Après avoir perdu Moubarak, leur principal pion dans la région, les Etats-Unis «ont dû constater avec dépit, jeudi dernier, la réconciliation entre Palestiniens du Fatah et islamistes du Hamas. Ce Hamas (…) qui condamnait hier ‘l’assassinat’ du jihadiste Ben Laden.»

Pour le quotidien de Fribourg, «la paix au Proche-Orient, là où Obama portait tant d’espoir, paraît plus lointaine que jamais.»

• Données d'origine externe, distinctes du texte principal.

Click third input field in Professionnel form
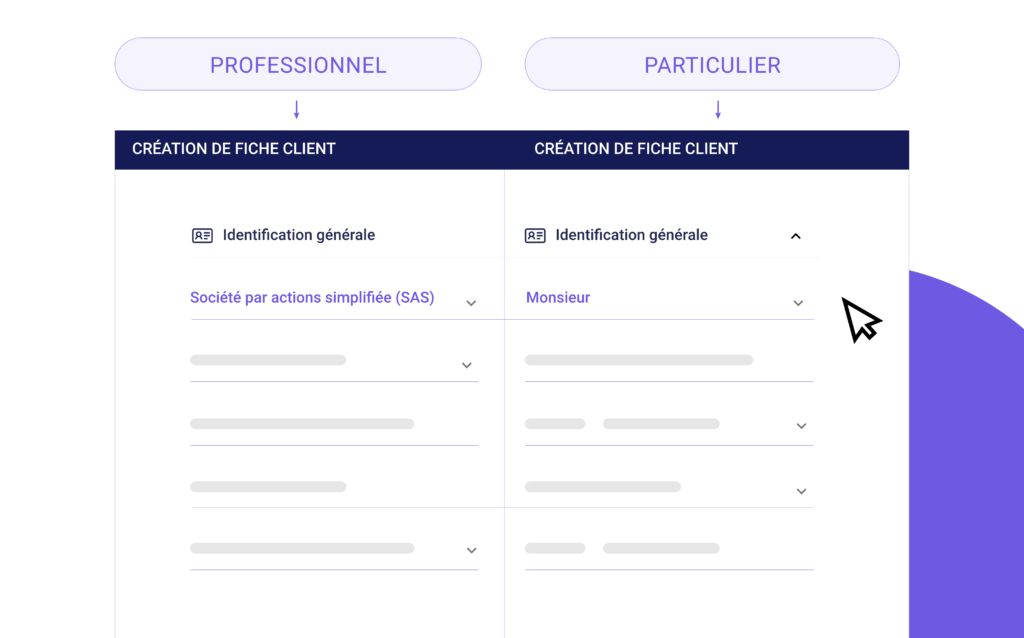Screen dimensions: 1024x638 tap(334, 425)
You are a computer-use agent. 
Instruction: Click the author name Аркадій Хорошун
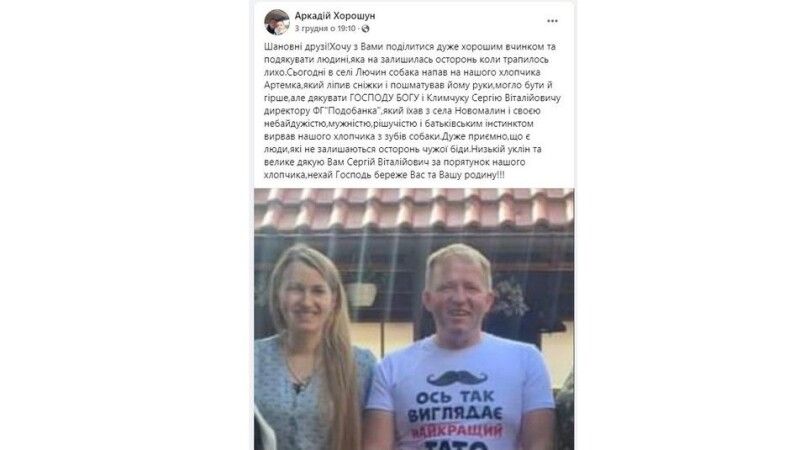coord(335,16)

«L’homme qui a incarné le djihadisme international meurt au moment où le ‘printemps arabe’ vient de porter un coup à ce fantasme totalitaire», souligne Le Monde. «Ben Laden meurt au moment où la capacité de mobilisation et d’entraînement de l’islamisme est sur le déclin», ajoute le quotidien, pour qui «cela ne veut pas dire qu’il n’y aura plus d’attentats».

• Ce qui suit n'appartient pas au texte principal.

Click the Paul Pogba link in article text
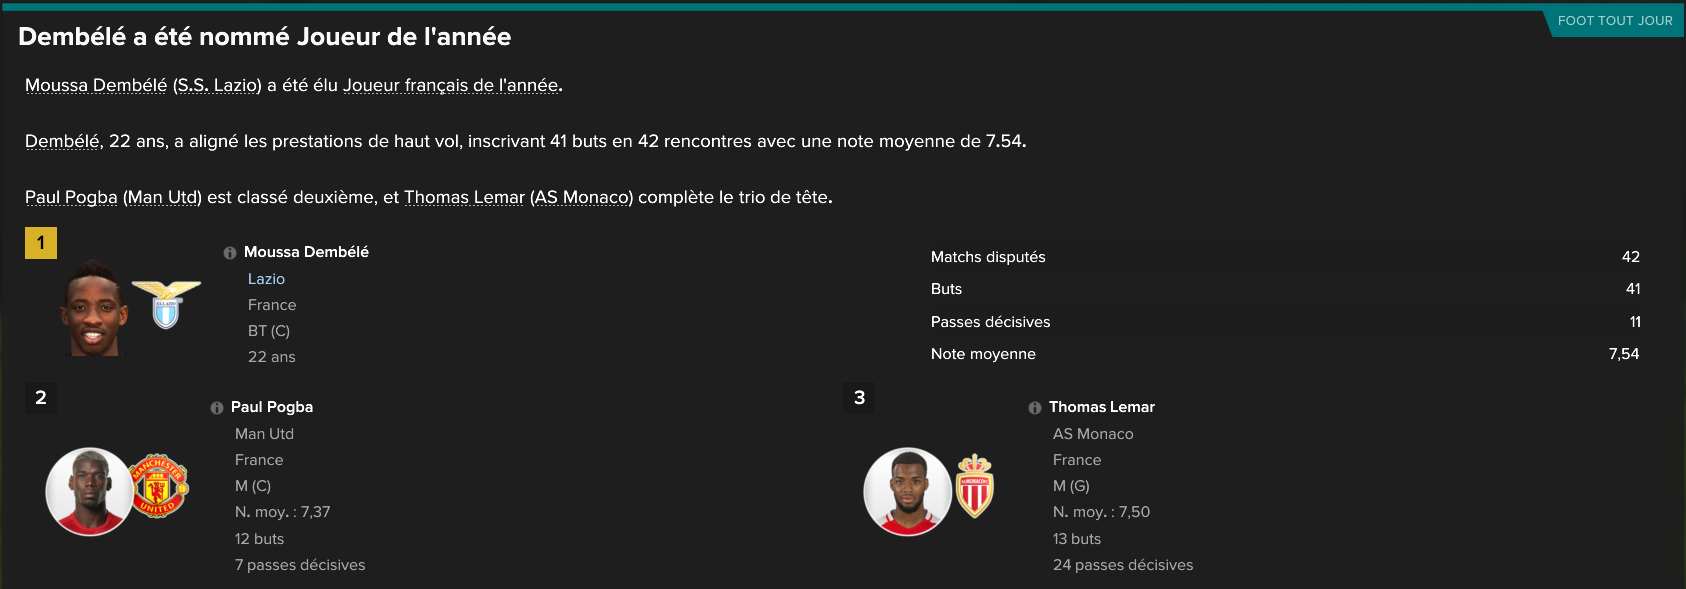 [71, 198]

Qualifiant le chef d’Al-Qaïda d’«icône monstrueuse d’une multinationale franchisée du terrorisme», Le Figaro estime qu’«il faudrait être un naïf invétéré pour croire que la mort de Ben Laden ouvre la voie à un monde enfin débarrassé de l’ignoble chantage du terrorisme». «Mais il est cependant des moments où la peur peut changer de camp», d’après lui.

 

«Ben Laden restera comme l‘anamorphose de la décennie. Sa mort est celle d‘un des visages du terrorisme» écrit Libération. «Il en existe d‘autres, qui restent en activité, se revendiquent de lui et auront à coeur de le venger», poursuit le quotidien.

Pour La Croix, «la mort de Ben Laden pour symbolique qu’elle soit, n’est donc qu’une étape». Selon elle, «face au danger terroriste», les pays doivent «se porter aux côtés des jeunes forces, dans les pays du monde arabo-musulman, qui cherchent des voies nouvelles pour développer leur pays et y instaurer la démocratie».

L’Humanité estime que les révolutions arabes ont porté les coups les plus rudes au terrorisme en «démontrant que les plus grands changements naissaient de la démocratie revendiquée et non de la dictature des mollahs ou des poseurs de bombes».